▶ [GOAL 1] Print the section of the forum thread about the breeder that opens with the words containing "## Dechi (Aug" and closes with "a red flag.".
▶ [GOAL 2] In the forum thread about the breeder, why did Elaine_R miss the thread that had been marked as extra important?
▶ [GOAL 3] Pick up the forum thread about the breeder after its last sentence and carry it on.

▶ [SUPPLIED PASSAGE]
|---|

Be careful and question this breeder extensively! She should be able to provide proof of testing, not just her word.........


----------



## Elaine_R (Nov 20, 2015)

Thank you! I also thought her website wasn't very informative, but she seemed very willing to talk about her dogs so maybe she'll have the information in person. Would you mind directing me to a thread that covers the questions that should be asked of a potential breeder and what should be shown as proof of health testing?


----------



## N2Mischief (Dec 3, 2012)

http://www.poodleforum.com/5-poodle-talk/33522-buying-puppy-safely-basics.html


----------



## Elaine_R (Nov 20, 2015)

Thank you N2Mischief! I feel silly for missing that, but my phone doesn't show stickies (It's interesting how the mobile version of the site doesn't show the threads that have been marked as extra important, isn't it?).


----------



## Dechi (Aug 22, 2015)

I don't know her but I am not inspired at all by her website. Her dogs look okay, no more. Basically no pictures of her dogs or puppies, no mention of testings. She breeds 3 different breeds, which can sometimes be a red flag.

|---|

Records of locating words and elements

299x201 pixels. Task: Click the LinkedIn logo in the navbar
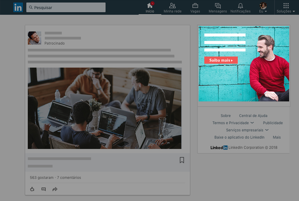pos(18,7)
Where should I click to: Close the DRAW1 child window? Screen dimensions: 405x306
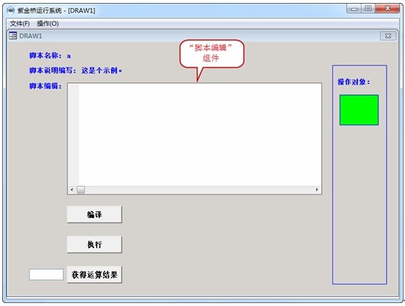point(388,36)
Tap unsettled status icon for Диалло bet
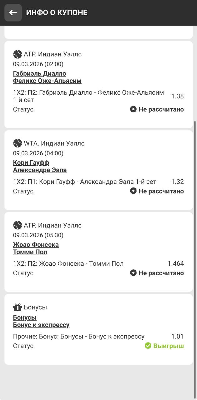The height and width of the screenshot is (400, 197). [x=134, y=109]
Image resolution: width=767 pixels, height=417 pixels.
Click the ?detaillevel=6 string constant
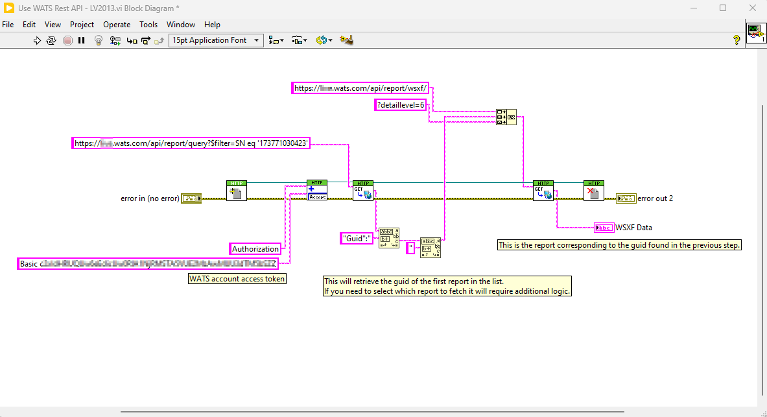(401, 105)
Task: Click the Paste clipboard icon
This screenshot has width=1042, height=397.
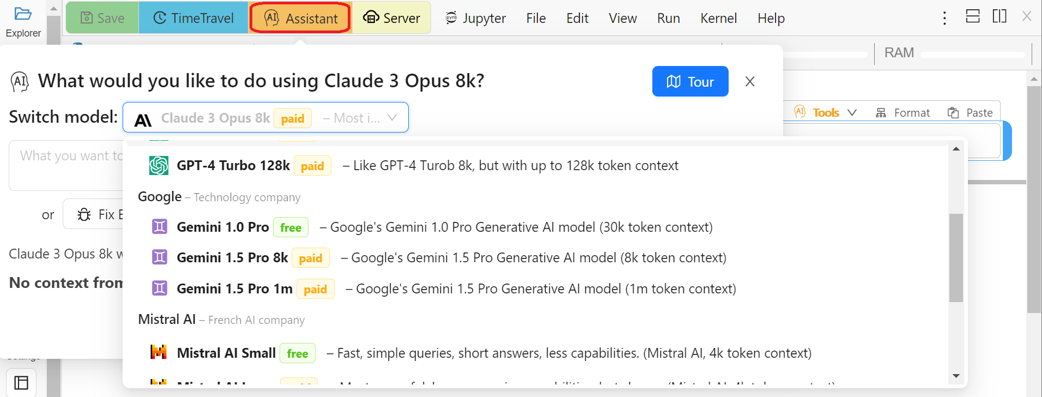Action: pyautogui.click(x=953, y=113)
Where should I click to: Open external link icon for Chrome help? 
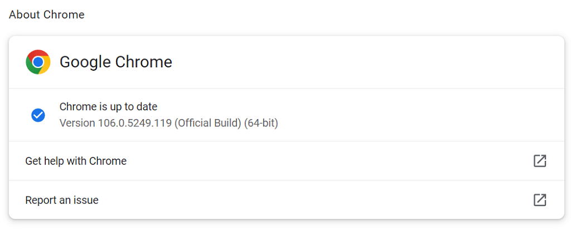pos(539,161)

|---|

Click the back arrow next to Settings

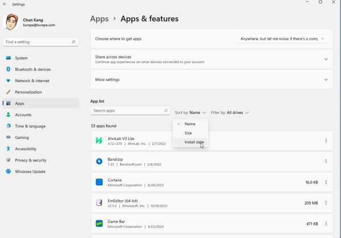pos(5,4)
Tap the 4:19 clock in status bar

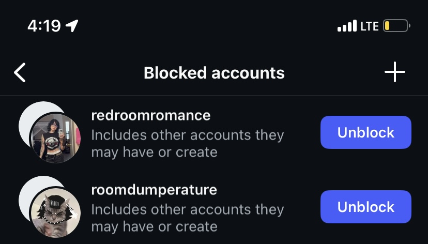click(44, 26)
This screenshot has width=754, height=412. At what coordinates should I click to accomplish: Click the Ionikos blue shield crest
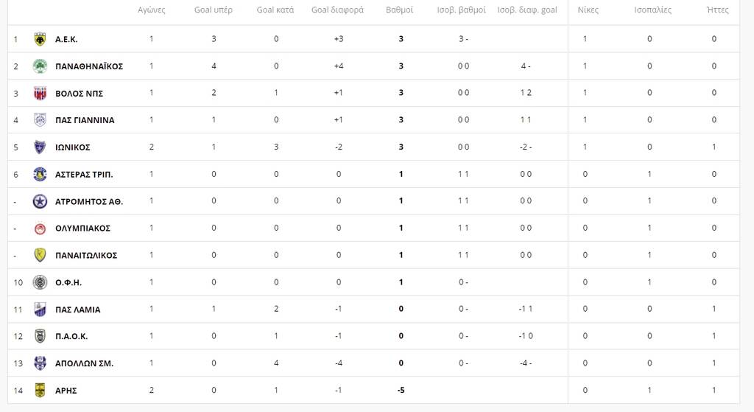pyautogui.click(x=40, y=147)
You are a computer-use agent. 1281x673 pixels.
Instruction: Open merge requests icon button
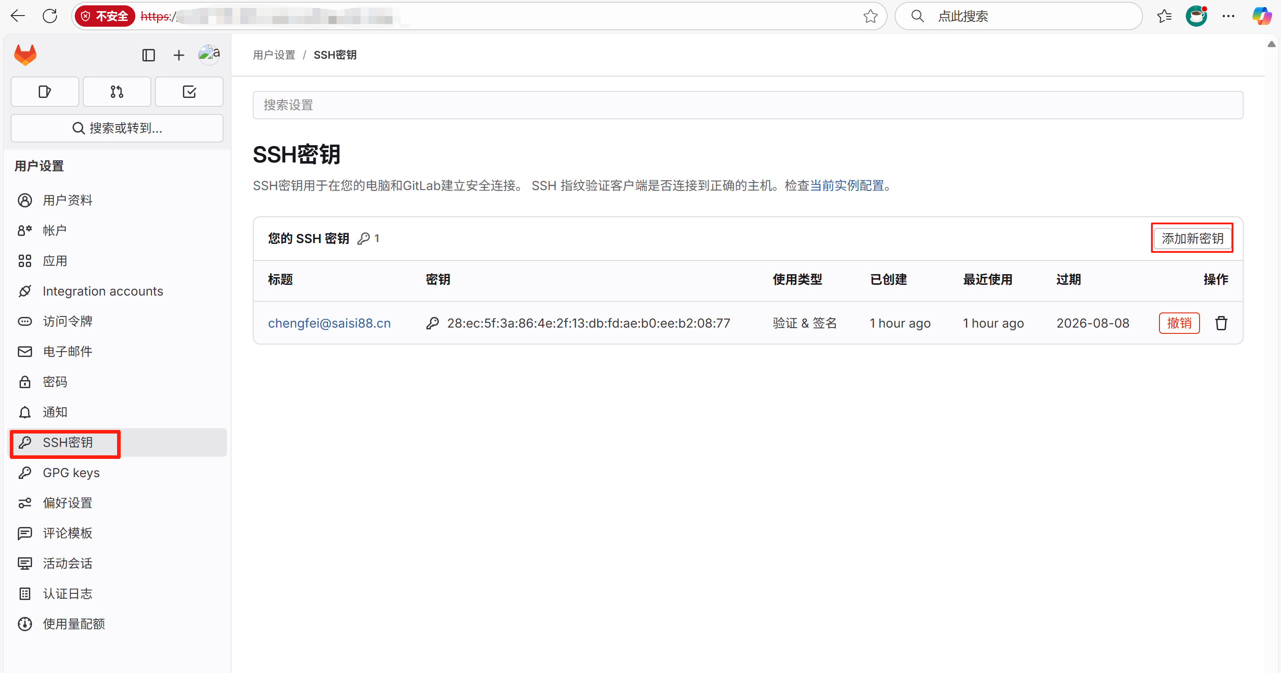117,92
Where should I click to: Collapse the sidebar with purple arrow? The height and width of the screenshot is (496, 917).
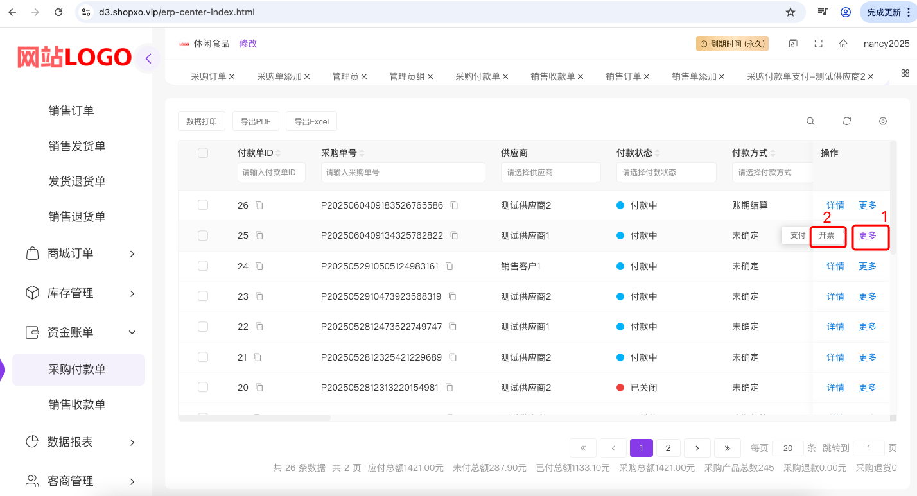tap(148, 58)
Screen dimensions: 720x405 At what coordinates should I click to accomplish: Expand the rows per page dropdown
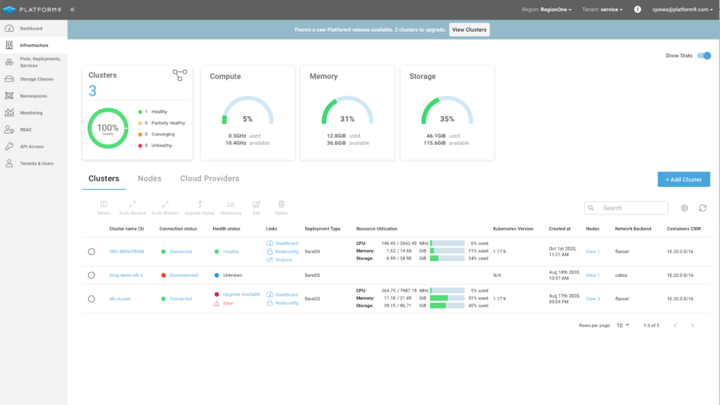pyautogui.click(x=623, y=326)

|---|

▶ [EXERCISE RESULT 1]
## Dechi (Aug 22, 2015)

I don't know her but I am not inspired at all by her website. Her dogs look okay, no more. Basically no pictures of her dogs or puppies, no mention of testings. She breeds 3 different breeds, which can sometimes be a red flag.

▶ [EXERCISE RESULT 2] Her phone does not show stickies.

▶ [EXERCISE RESULT 3]
I would certainly not be interested in her bases on what I saw on her website. But since you talked to her and had a positive encounter, it might be worth pursuing if you ask the right questions.


----------



## Streetcar (Apr 13, 2014)

Agree with N2Mischief, and while everything may be fine and she health tests and proves her dogs...but caution.

Breeders who use the word adopt instead of purchase put me off. It's just a personal thing. She may also be trying to establish herself, though I guess it's a little surprising that was not done in one breed before branching out to three.


----------



## zooeysmom (Jan 3, 2014)

I agree, she's probably a newer breeder. I know of most, if not all, the Maltese show breeders, and I haven't heard of her. But if I were you, I would check her out. I honestly don't see any red flags, except breeding 3 breeds--but maybe she only has a few of each. She seems very nice, so go take a look at this teenage pup she is offering. I would jump at the chance to get an older pup if it was well socialized!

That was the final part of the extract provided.